Download or read book But Not Foregone written by Bj Bourg and published by Independently Published. This book was released on 2022-01-02 with total page 244 pages. Available in PDF, EPUB and Kindle. Book excerpt: During his many years of working in law enforcement, Clint Wolf has investigated more than his share of bizarre cases. However, he has never worked a case where a dead man has come back to life...until now. While trying to help Clint figure out how something like this could happen, Amy Cooke stumbles upon an old newspaper article that details an unsolved case from nineteen years earlier. The details are sketchy, but it seems that a woman went missing after an argument with her husband. The husband's story is fishy and the woman's family suspects foul play, but there are no reports or evidence from back then to assist with the investigation, so Amy's left trying to recreate the file from scratch. There's a chance that neither case will be solved, but one thing can be counted on: Clint and Amy will die trying.

Unconditional

Unconditional
Author :
Publisher : Oxford University Press
Total Pages : 289
Release :
ISBN-10 : 9780190091118
ISBN-13 : 0190091118
Rating : 4/5 (18 Downloads)

Book Synopsis Unconditional by : Marc Gallicchio

Download or read book Unconditional written by Marc Gallicchio and published by Oxford University Press. This book was released on 2020-07-02 with total page 289 pages. Available in PDF, EPUB and Kindle.

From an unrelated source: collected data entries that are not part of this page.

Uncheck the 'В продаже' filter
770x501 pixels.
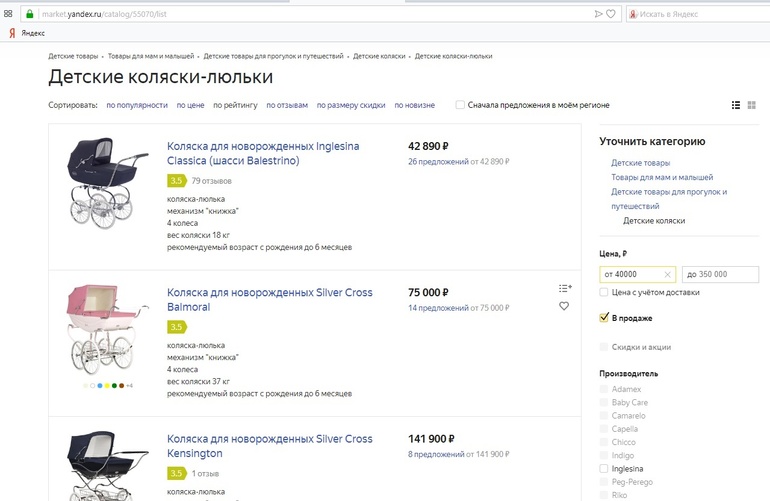(x=604, y=318)
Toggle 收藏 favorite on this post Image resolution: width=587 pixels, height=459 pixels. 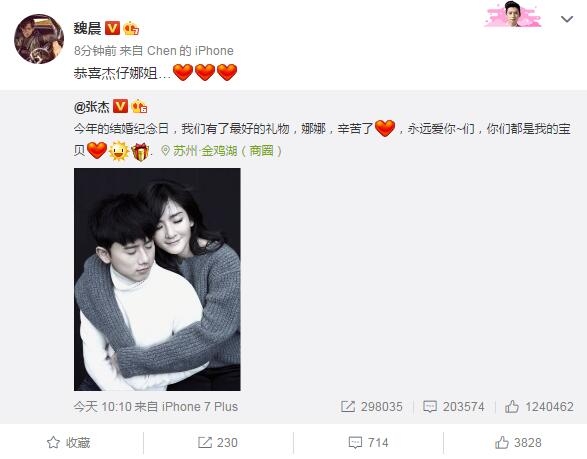click(69, 443)
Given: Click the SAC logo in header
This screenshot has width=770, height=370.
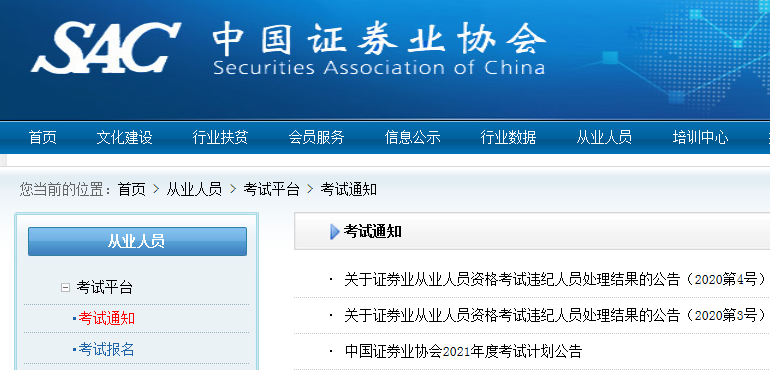Looking at the screenshot, I should click(x=106, y=48).
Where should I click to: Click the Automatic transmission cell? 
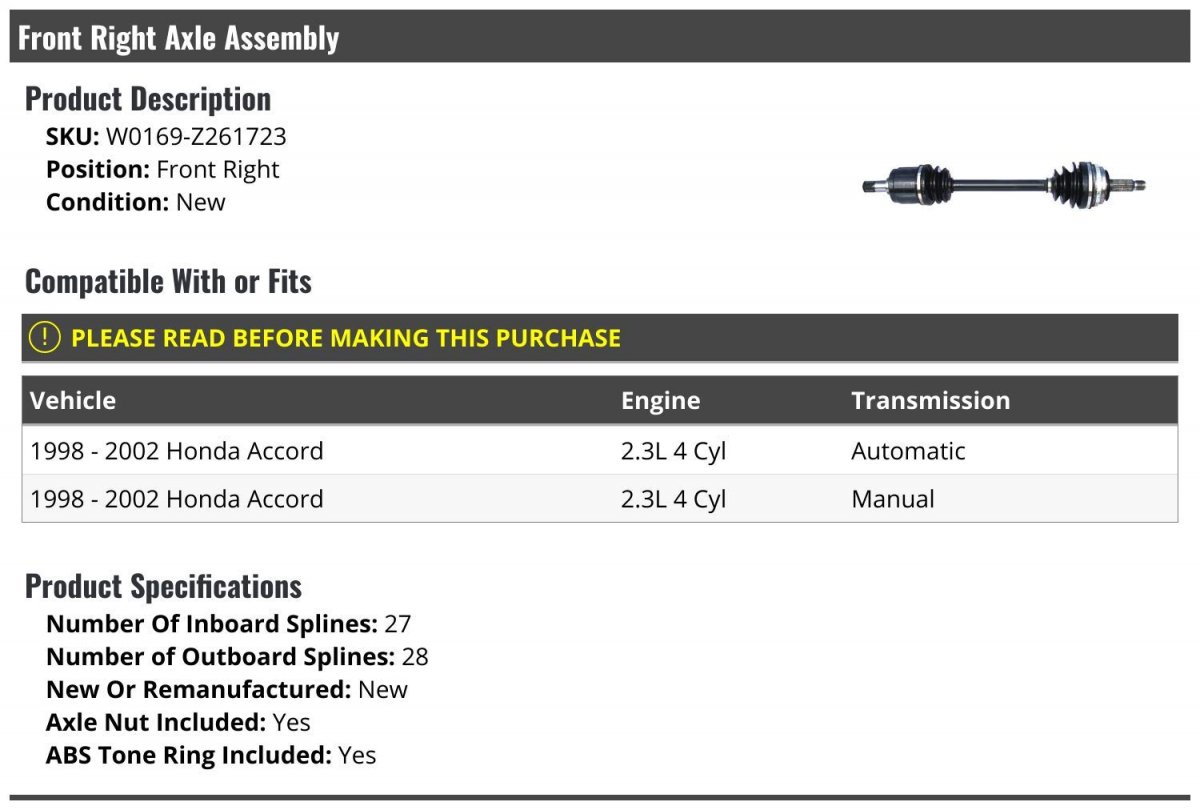pyautogui.click(x=908, y=451)
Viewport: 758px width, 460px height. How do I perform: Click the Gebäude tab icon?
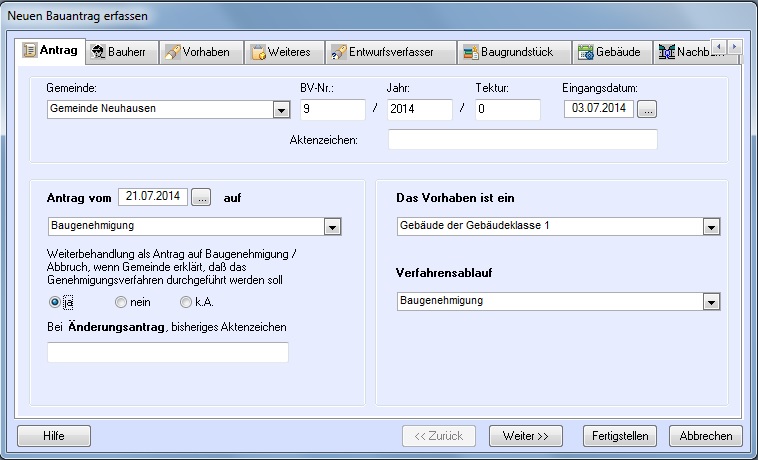(585, 52)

Book excerpt: A new look at the drama that lay behind the end of the war in the Pacific Signed on September 2, 1945 aboard the American battleship USS Missouri in Tokyo Bay by Japanese and Allied leaders, the instrument of surrender that formally ended the war in the Pacific brought to a close one of the most cataclysmic engagements in history. Behind it lay a debate that had been raging for some weeks prior among American military and political leaders. The surrender fulfilled the commitment that Franklin Roosevelt had made in 1943 at the Casablanca conference that it be "unconditional." Though readily accepted as policy at the time, after Roosevelt's death in April 1945 support for unconditional surrender wavered, particularly among Republicans in Congress, when the bloody campaigns on Iwo Jima and Okinawa made clear the cost of military victory against Japan. Germany's unconditional surrender in May 1945 had been one thing; the war in the pacific was another. Many conservatives favored a negotiated surrender. Though this was the last time American forces would impose surrender unconditionally, questions surrounding it continued through the 1950s and 1960s--with the Korean and Vietnam Wars--when liberal and conservative views reversed, including over the definition of "peace with honor." The subject was revived during the ceremonies surrounding the 50th anniversary in 1995, and the Gulf and Iraq Wars, when the subjects of exit strategies and "accomplished missions" were debated. Marc Gallicchio reveals how and why the surrender in Tokyo Bay unfolded as it did and the principle figures behind it, including George C. Marshall and Douglas MacArthur. The latter would effectively become the leader of Japan and his tenure, and indeed the very nature of the American occupation, was shaped by the nature of the surrender. Most importantly, Gallicchio reveals how the policy of unconditional surrender has shaped our memory and our understanding of World War II.